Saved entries
══════

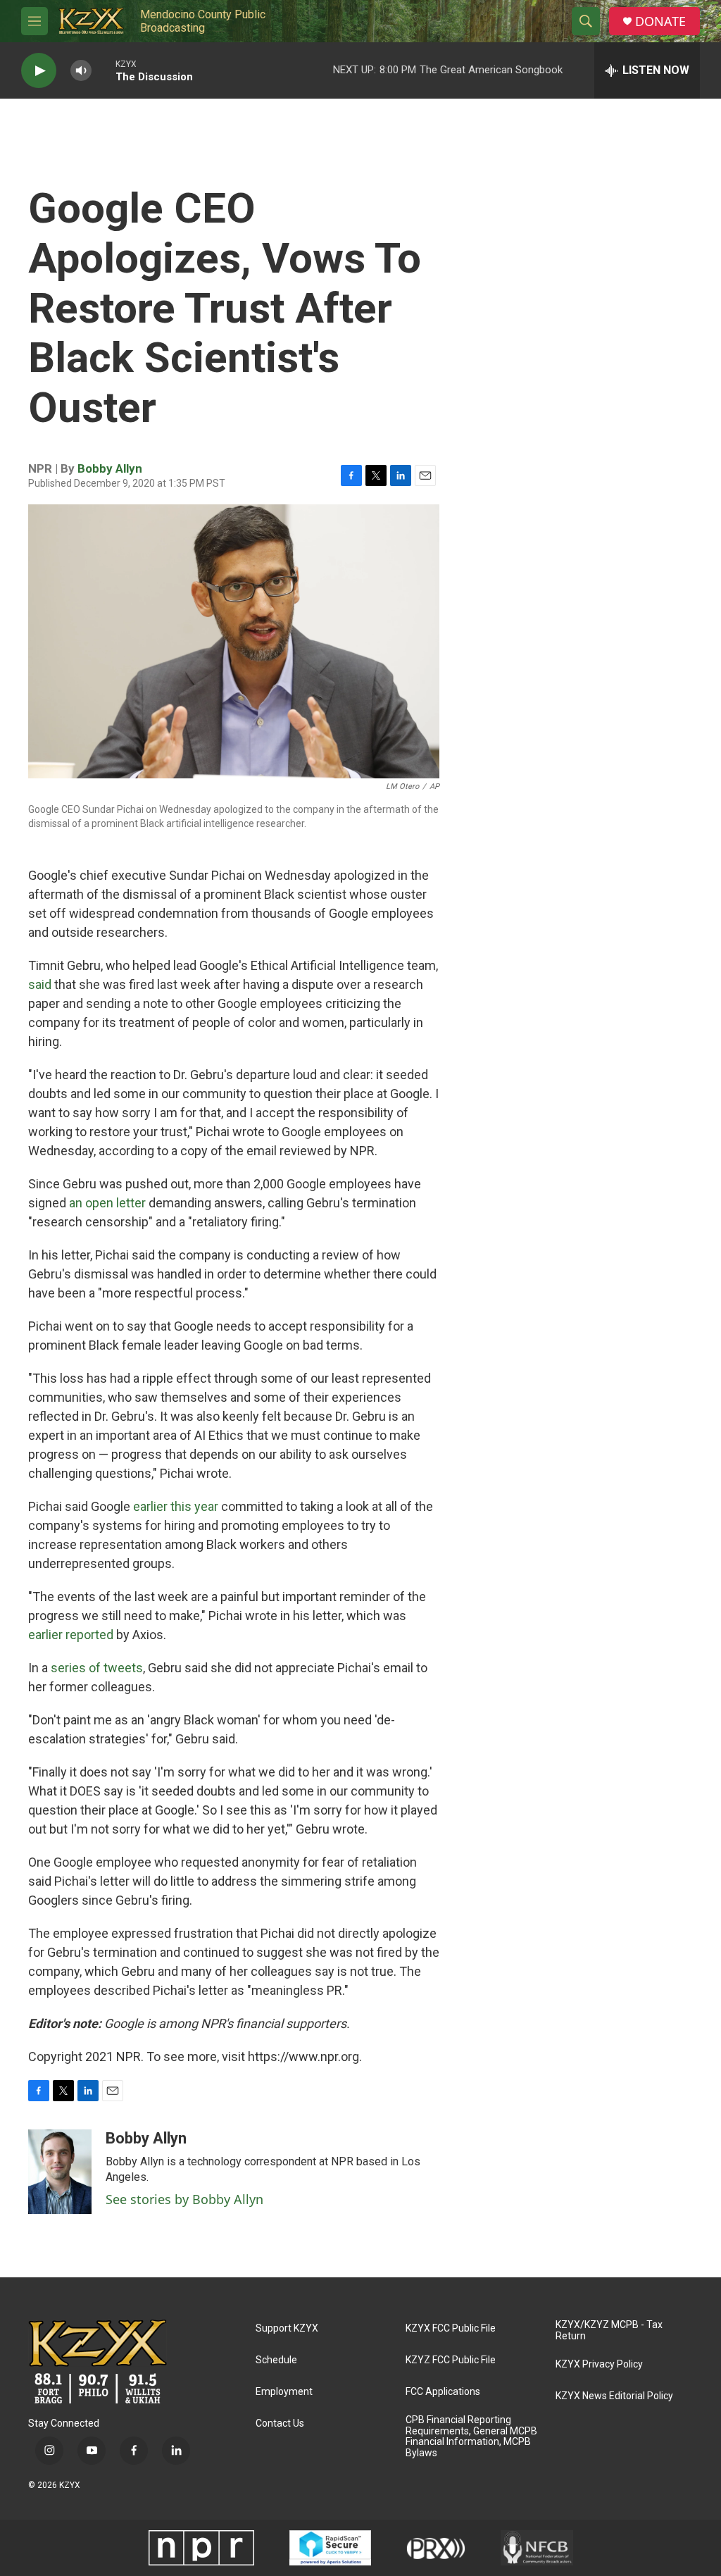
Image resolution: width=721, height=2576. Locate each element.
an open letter (107, 1202)
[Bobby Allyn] (60, 2171)
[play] (38, 71)
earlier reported (70, 1634)
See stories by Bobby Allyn (184, 2199)
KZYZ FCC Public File (451, 2360)
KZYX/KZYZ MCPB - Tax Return (609, 2330)
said (41, 984)
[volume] (81, 71)
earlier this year (175, 1506)
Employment (284, 2392)
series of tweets (97, 1667)
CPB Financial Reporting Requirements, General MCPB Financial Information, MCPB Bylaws (471, 2437)
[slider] (103, 70)
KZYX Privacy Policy (599, 2364)
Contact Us (280, 2423)
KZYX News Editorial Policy (614, 2396)
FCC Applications (443, 2392)
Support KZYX (287, 2328)
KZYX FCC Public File (451, 2328)
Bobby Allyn (109, 468)
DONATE (660, 21)
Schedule (276, 2360)
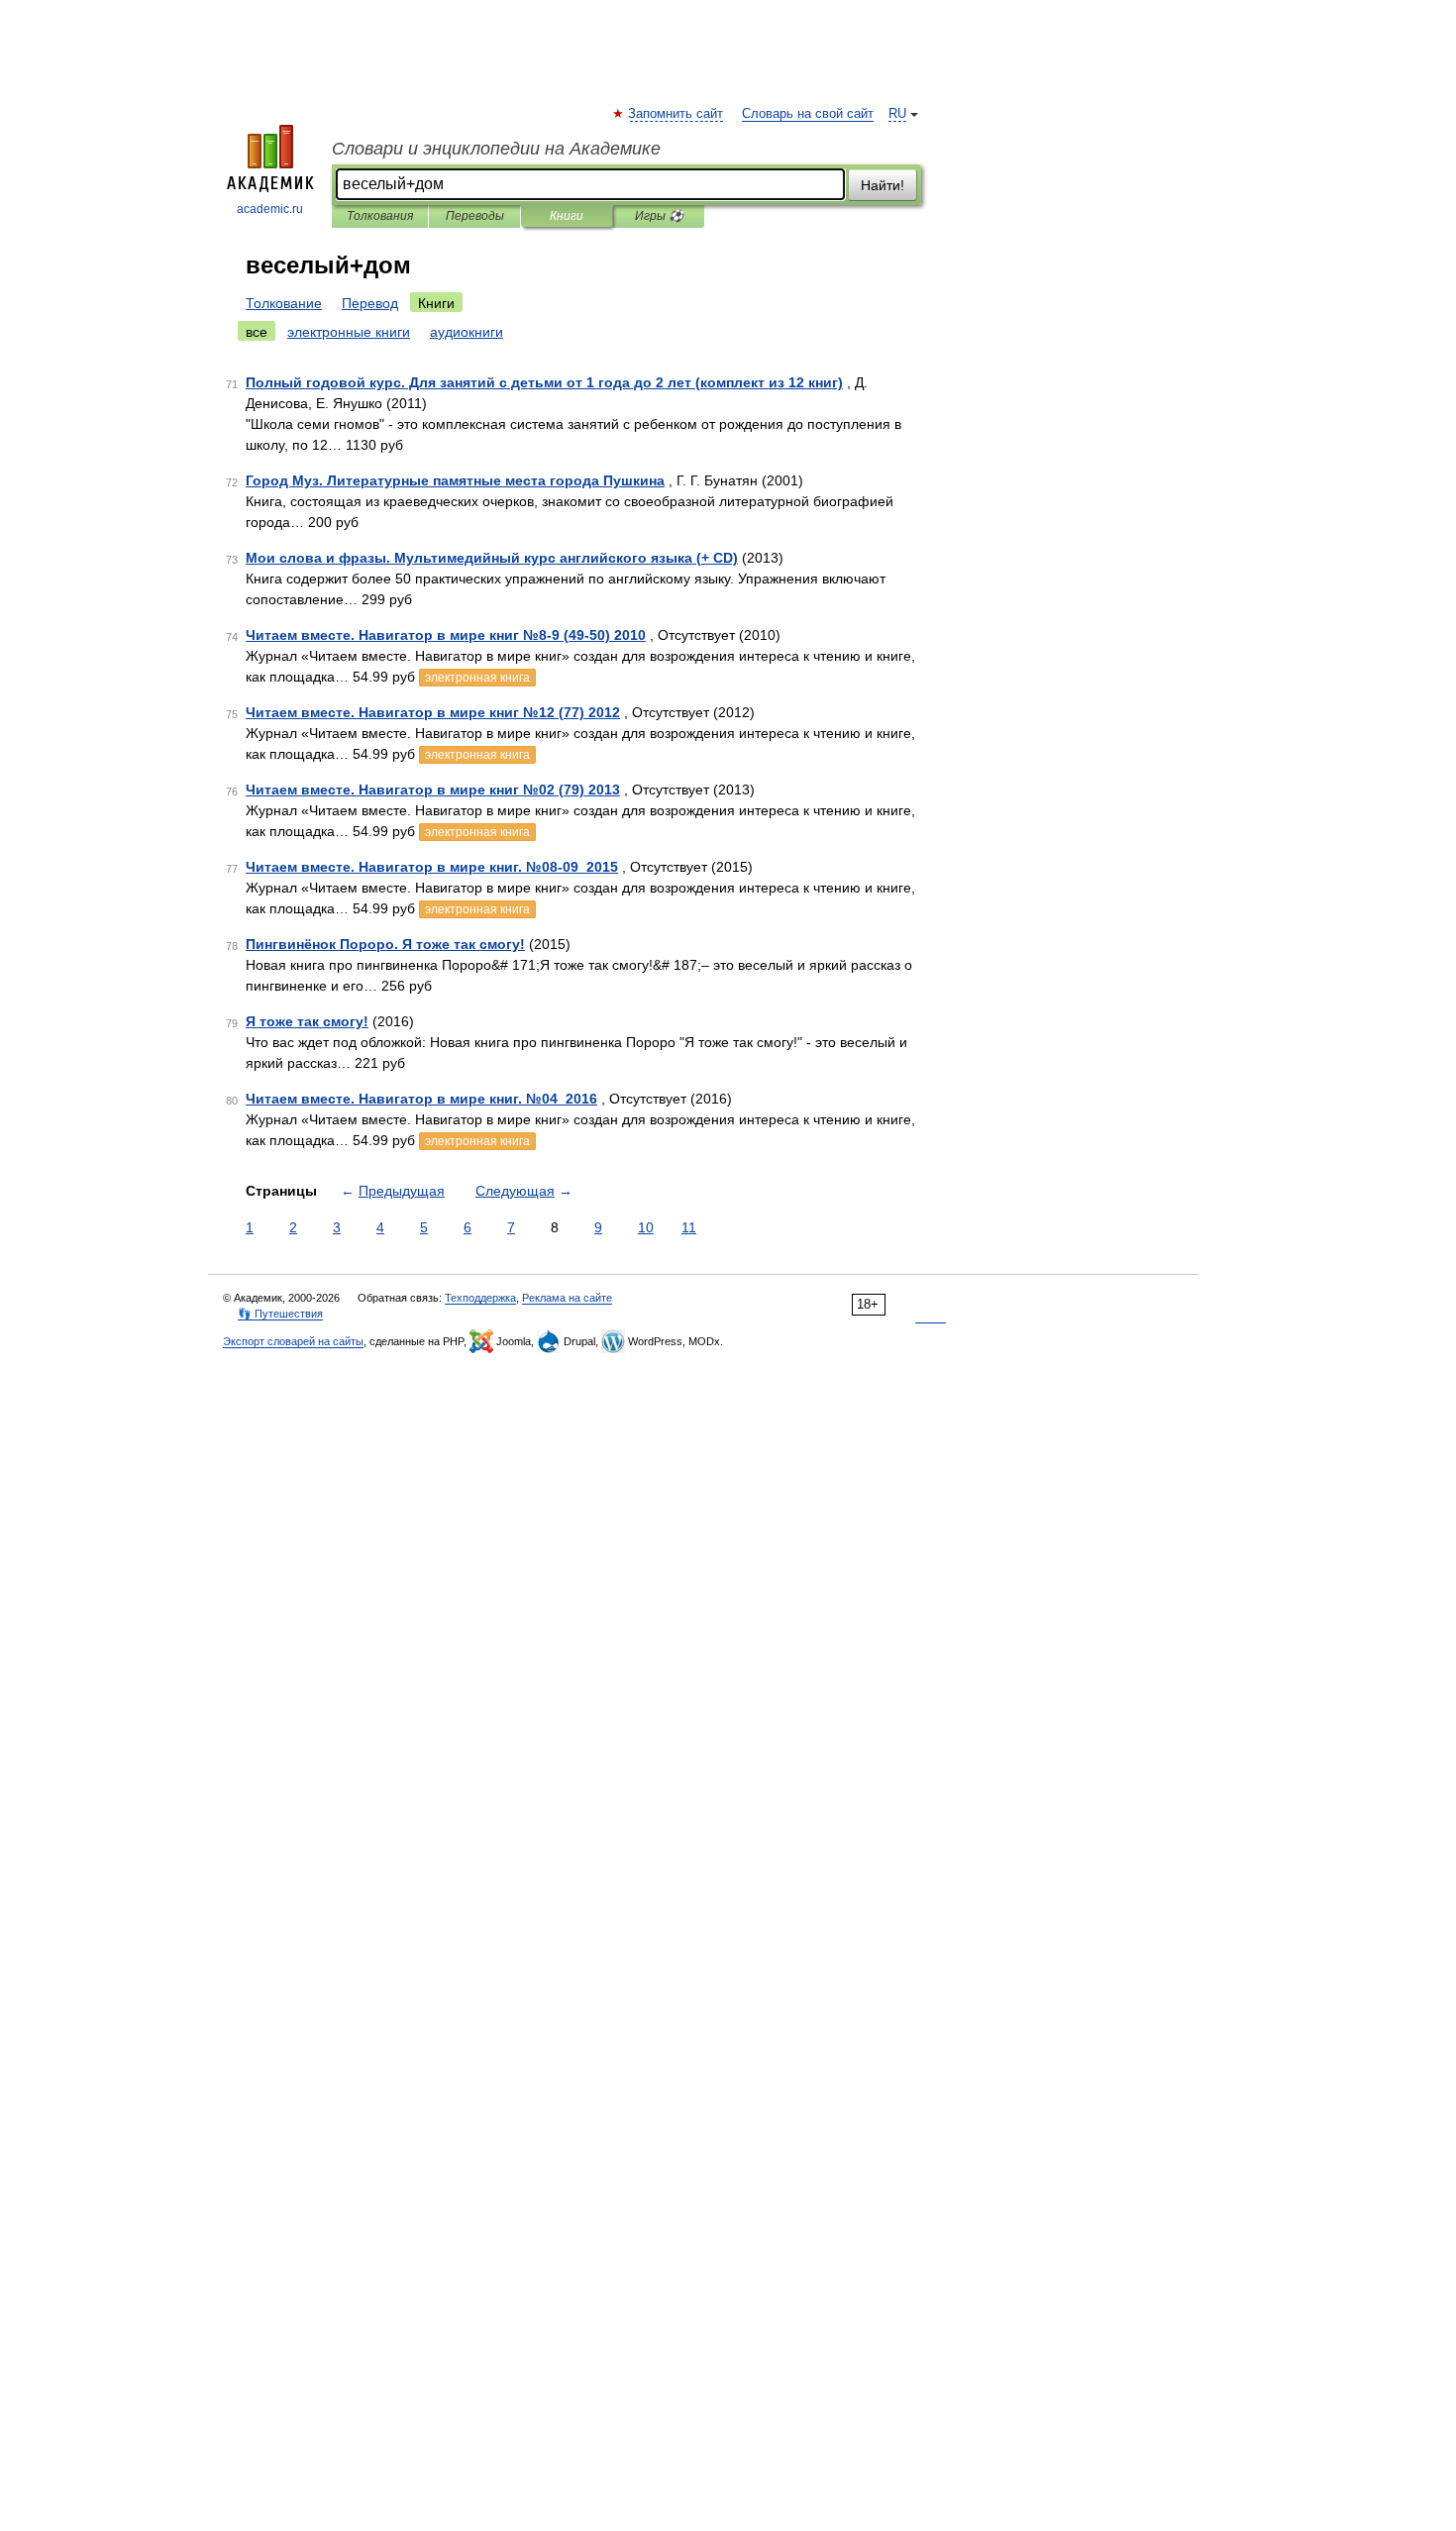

══════

• What this task involves
Please go through the data above and copy each line containing the word "MCPB".

• Solution to this problem
KZYX/KZYZ MCPB - Tax Return (609, 2330)
CPB Financial Reporting Requirements, General MCPB Financial Information, MCPB Bylaws (471, 2437)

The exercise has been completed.